In mir zusammengesunken saß ich auf dem Sitz. Der Kragen meiner dicken Winterjacke verdeckte mein halbes Gesicht. Ich spürte, wie mir eine Flut von Tränen in die Augen schoss. „Lass mich doch einfach in Ruhe mit deinem scheiß Auto! Ich hab gerade andere Probleme als ’ne matschige Fußmatte.“ Ich drehte meinen Kopf weg von meinem Vater in Richtung Fenster und brach in Tränen aus. Dicke salzige Tropfen strömten mir über die kalten Wangen und der Rotz lief mir aus der Nase über meine Lippen. Ich sah meinen Vater im Fenster, das den erleuchteten Innenraum widerspiegelte. Er saß wie versteinert neben mir. Das Bild wurde vor lauter Tränen immer verschwommener. Ich schloss meine Augen und biss vor Wut so fest meine Zähne zusammen, dass mein Unterkiefer krampfte. An dem Rascheln seiner Winterjacke und einem sich öffnenden Reißverschluss hörte ich, dass mein Papa sich bewegte. Im nächsten ­Moment tippt er mir sanft auf die linke Schulter und reichte mir ohne etwas zu sagen eine Packung Taschentücher. Ich drehte den Kopf und schaute kurz zu ihm auf. Seine warmen braunen Augen unter den grauen Augenbrauen schauten mich sorgenerfüllt an.
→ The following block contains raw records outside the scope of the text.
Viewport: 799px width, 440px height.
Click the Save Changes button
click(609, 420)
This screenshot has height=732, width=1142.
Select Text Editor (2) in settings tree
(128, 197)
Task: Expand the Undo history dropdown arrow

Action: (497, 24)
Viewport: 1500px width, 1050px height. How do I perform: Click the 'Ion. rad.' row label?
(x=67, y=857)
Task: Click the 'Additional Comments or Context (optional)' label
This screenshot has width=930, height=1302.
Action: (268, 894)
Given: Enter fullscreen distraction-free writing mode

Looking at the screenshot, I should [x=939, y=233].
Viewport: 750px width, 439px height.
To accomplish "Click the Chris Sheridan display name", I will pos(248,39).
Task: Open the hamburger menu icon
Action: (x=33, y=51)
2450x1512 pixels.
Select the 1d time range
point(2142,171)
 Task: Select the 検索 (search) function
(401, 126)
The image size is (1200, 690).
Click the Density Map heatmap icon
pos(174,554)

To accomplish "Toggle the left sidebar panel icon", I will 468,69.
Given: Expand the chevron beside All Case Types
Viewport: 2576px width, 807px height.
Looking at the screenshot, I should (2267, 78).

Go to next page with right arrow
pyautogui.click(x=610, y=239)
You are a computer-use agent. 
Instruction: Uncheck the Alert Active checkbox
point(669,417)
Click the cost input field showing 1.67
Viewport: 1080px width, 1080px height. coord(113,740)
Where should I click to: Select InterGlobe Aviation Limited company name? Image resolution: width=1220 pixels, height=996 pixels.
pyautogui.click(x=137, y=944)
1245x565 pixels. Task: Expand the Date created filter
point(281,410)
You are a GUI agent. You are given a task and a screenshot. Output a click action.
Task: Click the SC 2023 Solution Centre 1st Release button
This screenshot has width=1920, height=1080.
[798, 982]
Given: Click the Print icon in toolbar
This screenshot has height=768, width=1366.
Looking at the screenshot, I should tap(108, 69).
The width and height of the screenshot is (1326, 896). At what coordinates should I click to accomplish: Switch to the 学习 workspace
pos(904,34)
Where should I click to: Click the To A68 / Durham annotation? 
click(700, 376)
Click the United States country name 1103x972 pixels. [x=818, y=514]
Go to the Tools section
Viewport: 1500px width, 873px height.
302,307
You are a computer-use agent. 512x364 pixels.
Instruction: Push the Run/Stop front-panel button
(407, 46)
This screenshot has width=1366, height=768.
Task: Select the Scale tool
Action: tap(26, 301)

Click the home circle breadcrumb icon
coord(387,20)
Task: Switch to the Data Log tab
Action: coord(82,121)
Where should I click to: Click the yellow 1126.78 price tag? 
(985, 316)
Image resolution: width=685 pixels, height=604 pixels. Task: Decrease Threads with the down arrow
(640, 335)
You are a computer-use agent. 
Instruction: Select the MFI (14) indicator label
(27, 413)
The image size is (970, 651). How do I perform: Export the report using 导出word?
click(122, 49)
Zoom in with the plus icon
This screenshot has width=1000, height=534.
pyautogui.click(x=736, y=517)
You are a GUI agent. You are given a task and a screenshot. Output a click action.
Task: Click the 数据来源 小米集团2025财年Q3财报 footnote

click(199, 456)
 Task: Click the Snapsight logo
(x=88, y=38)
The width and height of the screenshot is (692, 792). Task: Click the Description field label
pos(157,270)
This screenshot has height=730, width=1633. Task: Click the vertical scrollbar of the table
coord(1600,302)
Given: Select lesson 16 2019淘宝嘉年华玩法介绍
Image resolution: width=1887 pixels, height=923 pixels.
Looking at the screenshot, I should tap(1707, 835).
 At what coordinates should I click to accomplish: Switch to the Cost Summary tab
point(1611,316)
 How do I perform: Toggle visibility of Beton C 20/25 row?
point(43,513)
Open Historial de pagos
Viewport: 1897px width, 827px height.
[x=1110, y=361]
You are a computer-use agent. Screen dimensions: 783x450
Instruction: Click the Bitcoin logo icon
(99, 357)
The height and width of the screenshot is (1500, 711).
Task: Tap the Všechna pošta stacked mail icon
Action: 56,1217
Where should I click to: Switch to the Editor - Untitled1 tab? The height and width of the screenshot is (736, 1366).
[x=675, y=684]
„Ich weiß nicht, was mit dir los ist, aber wenn du dafür bereit bist, kannst du immer mit mir sprechen“, sagte er mit seiner ruhigen, tiefen Stimme.

Auch wenn mein Papa oft nicht mitzubekommen schien, was gerade um ihn herum geschah, wusste er doch immer ganz genau, was er sagen sollte, wenn es wirklich wichtig war. Ich griff nach den Taschentüchern und wischte mir den weiter aus der Nase herauslaufenden Rotz ab. Als mein Vater den Motor anschmiss und zurücksetzte, drehte ich meinen Kopf wieder zum Fenster und schaute auf zu den vorbeirauschenden Straßenlaternen. Die Lichter gingen bald über in das Leuchten einzelner Sterne, als wir die Ortschaft verließen und der Motor von der steigenden Geschwindigkeit auf der Landstraße lauter wurde.

Kapitel 2

Über den Tellerrand hinaus

Zu Hause schleuderte ich meine Schuhe von den ­Füßen in die Ecke der Garderobe und ließ meine Jacke auf die Bank im Flur fallen. Es roch nach gekochtem Essen und ich hörte meine Mutter aus der Küche rufen: „Da seid ihr ja endlich! Ich warte schon seit zwanzig Minuten auf euch. Die Schnitzel in der Pfanne sind jetzt völlig trocken!“

Auch wenn ich mich jeden Abend auf das Ergebnis der Kochkünste meiner Mutter freute, war mir heute Abend so gar nicht nach Essen geschweige denn Gesellschaft zu­mute. Ich wollte allein sein, Metallica hören und mich unter meiner Bettdecke verkriechen. Als ich gerade auf die Treppe nach oben abbiegen wollte, stand meine Mutter im Flur: „Ava, was soll das denn? Warum lässt du deine Jacke und deine Schuhe einfach so rumfliegen?“

Im Hintergrund hörte ich meinen Vater leise zu meiner Mutter sagen: „Karin, lass sie. Ihr geht’s gerade nicht so gut.“

Papa hat’s wenigstens geschnallt, dachte ich mir. Aber Mama ließ nicht locker. Sie stand da, mittlerweile in ihren bequemen Hausklamotten, die aber immer noch aussahen, als wären sie vom Laufsteg der letzten Berliner Fashion Week, und stemmte beide Hände in die Hüften. Ihre Stimme wurde fester. „Ich hab dir und deinem Bruder beigebracht, wie man easy Ordnung halten kann. Wie willst du das denn deinen Kindern mal beibringen, wenn das schon im Hausflur scheitert?“

Jetzt reicht’s! Ich hab die Schnauze voll von dem Gelaber!